Debunking myths about child mental health is key:

MYTH: A child with a psychiatric disorder is damaged for life.
Truth: A psychiatric disorder is by no means an indication of a child’s potential for future happiness and fulfillment. Early intervention can help.

MYTH: Psychiatric problems result from personal weakness.
Truth: It can be difficult to separate the symptoms of a child’s psychiatric disorder from a child’s character. A psychiatric disorder is an illness not a personal flaw, just like diabetes or leukemia.

MYTH: Psychiatric disorders result from bad parenting.
Truth: Parenting isn’t to blame. Anxiety, depression, and learning disorders often have biological causes.
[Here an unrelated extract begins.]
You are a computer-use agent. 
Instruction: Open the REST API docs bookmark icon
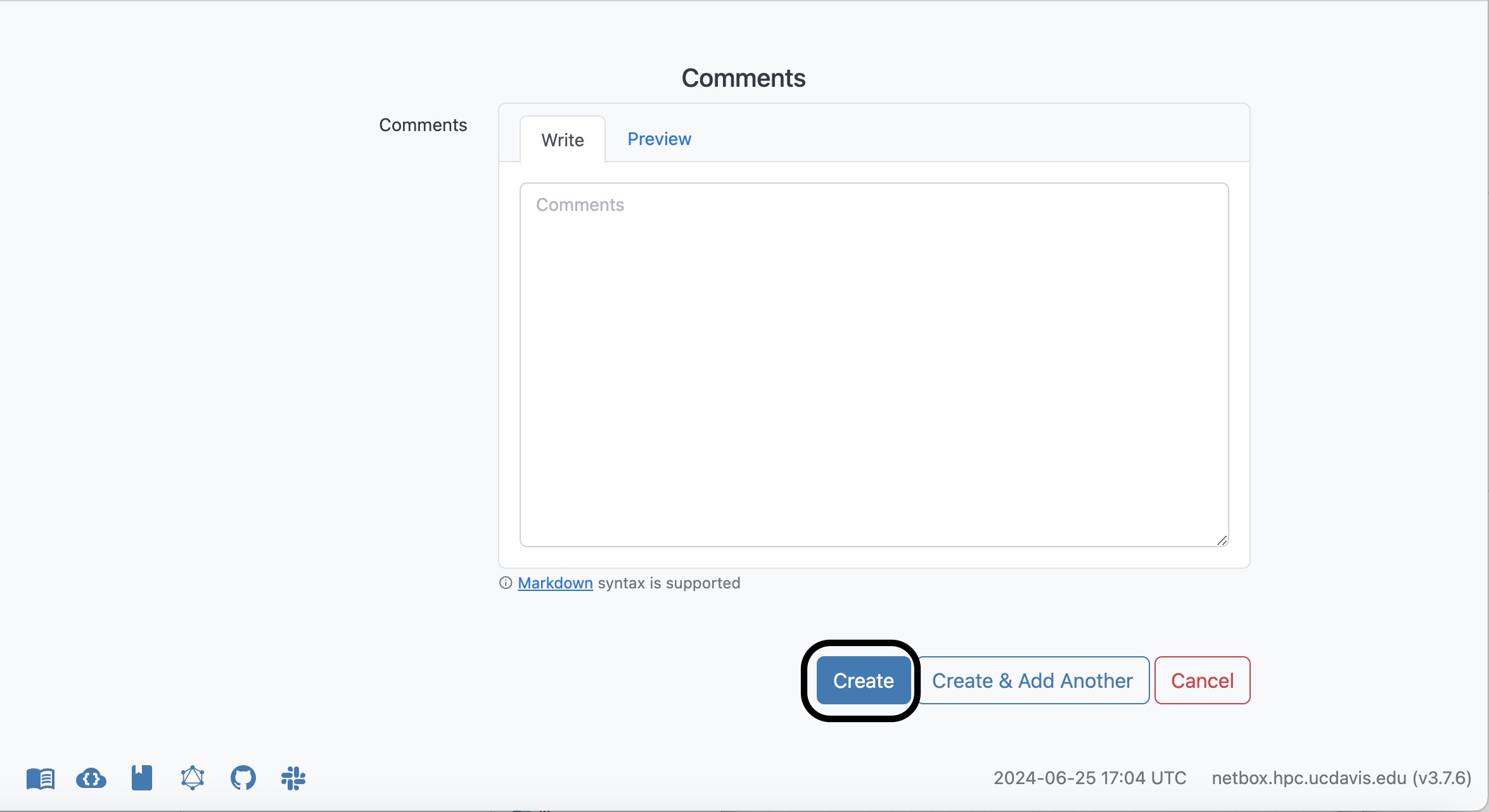pos(142,778)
MYTH: A child can manage a psychiatric disorder through willpower.
Truth: A disorder is not mild anxiety or a change in mood. Some parents resist mental health services for their children because they fear the stigma attached to diagnoses, or they don’t want their kids dependent on psychiatric drugs.

MYTH: Therapy for kids is a waste of time.
Truth: Research has shown that treatment interventions have the best results during the first few years when symptoms of psychiatric disorders appear.

MYTH: Children are over-medicated.
Truth: Skilled psychiatrists use great caution when deciding on a treatment plan that includes medication, which usually involves behavioral therapy. Medication is not the norm. Only 5% of children with psychiatric issues take medication.

MYTH: Children grow out of mental health problems.
Truth: Children are less likely to “grow out” of psychiatric disorders than they are to “grow in” to more disability.